Konnor Ralph

Personal information
- Full name: Konnor William Ralph
- Born: January 27, 2003 (age 23) Libby, Montana, U.S.
- Home town: Helena, Montana, U.S.

Sport
- Sport: Freestyle skiing
- Event(s): Big air, Slopestyle

= Konnor Ralph =

American freestyle skier (born 2003)

Konnor William Ralph (born January 27, 2003) is an American freestyle skier. Ralph started skiing at Great Divide Ski Area near Helena when he was two years old. He represented the United States at the 2026 Winter Olympics.

==Career==
During the 2023–24 FIS Freestyle Ski World Cup he earned his first career World Cup podium on March 16, 2024, finishing in third place in slopestyle.

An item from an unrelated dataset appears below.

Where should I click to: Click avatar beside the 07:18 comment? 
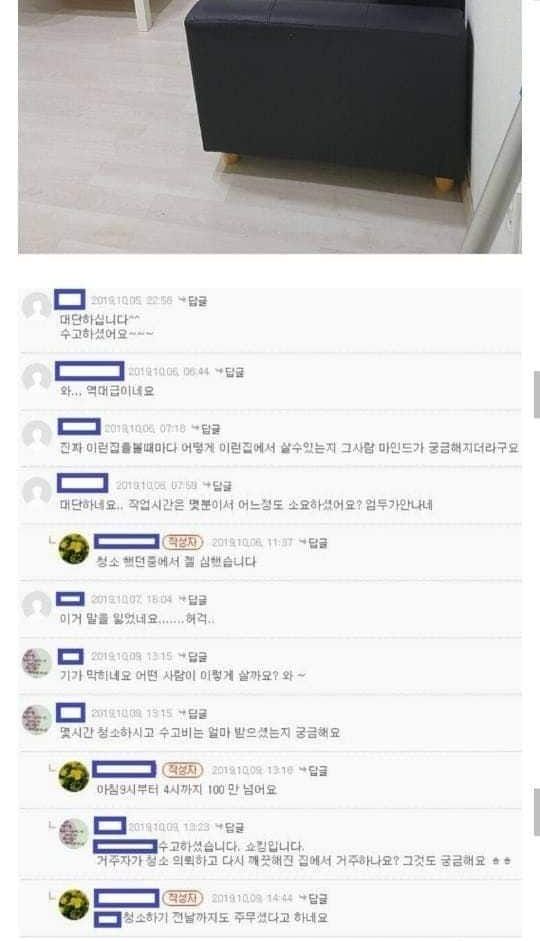(37, 434)
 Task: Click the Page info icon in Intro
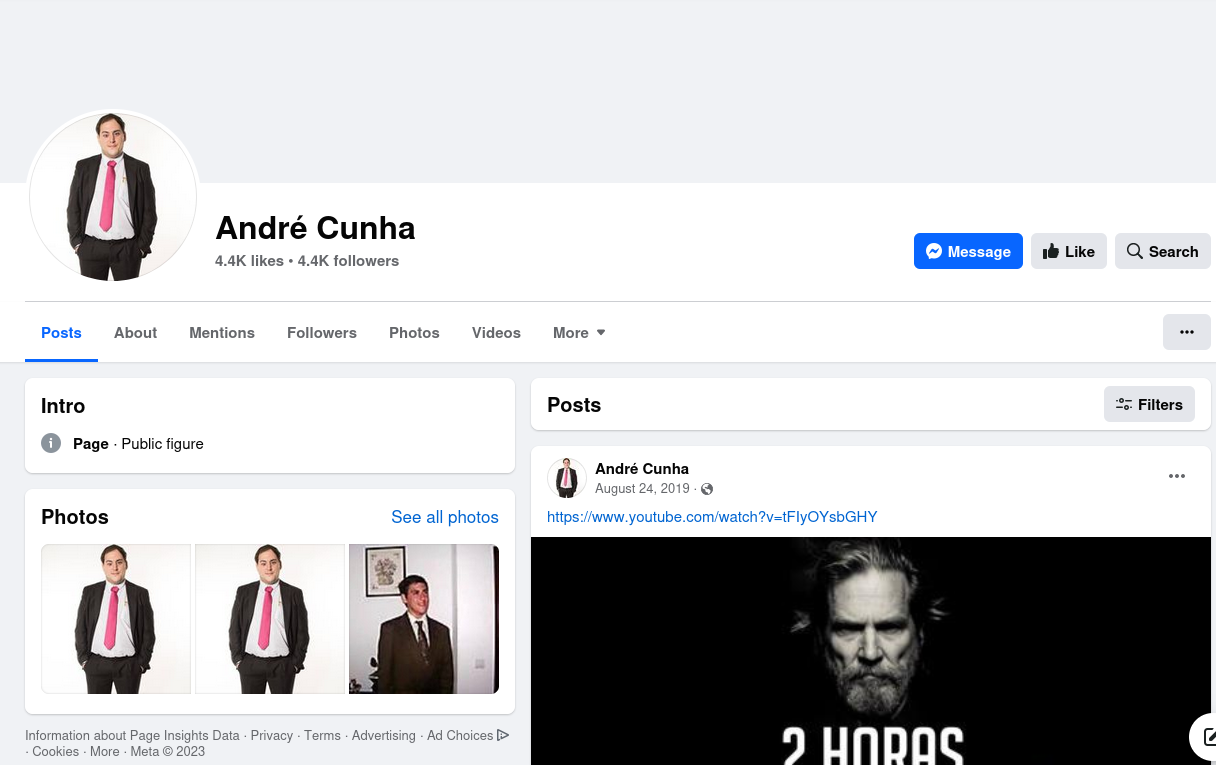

During the 2025–26 FIS Freestyle Ski World Cup he earned his second career World Cup podium on February 6, 2025, finishing in third place in big air.

During the 2025–26 FIS Freestyle Ski World Cup he earned his third career World Cup podium on December 13, 2025, finishing in second place in big air.

In January 2026, he was selected to represent the United States at the 2026 Winter Olympics. He made the finals in both slopestyle and big air, placing 9th overall in slopestyle and 5th overall in men’s big air.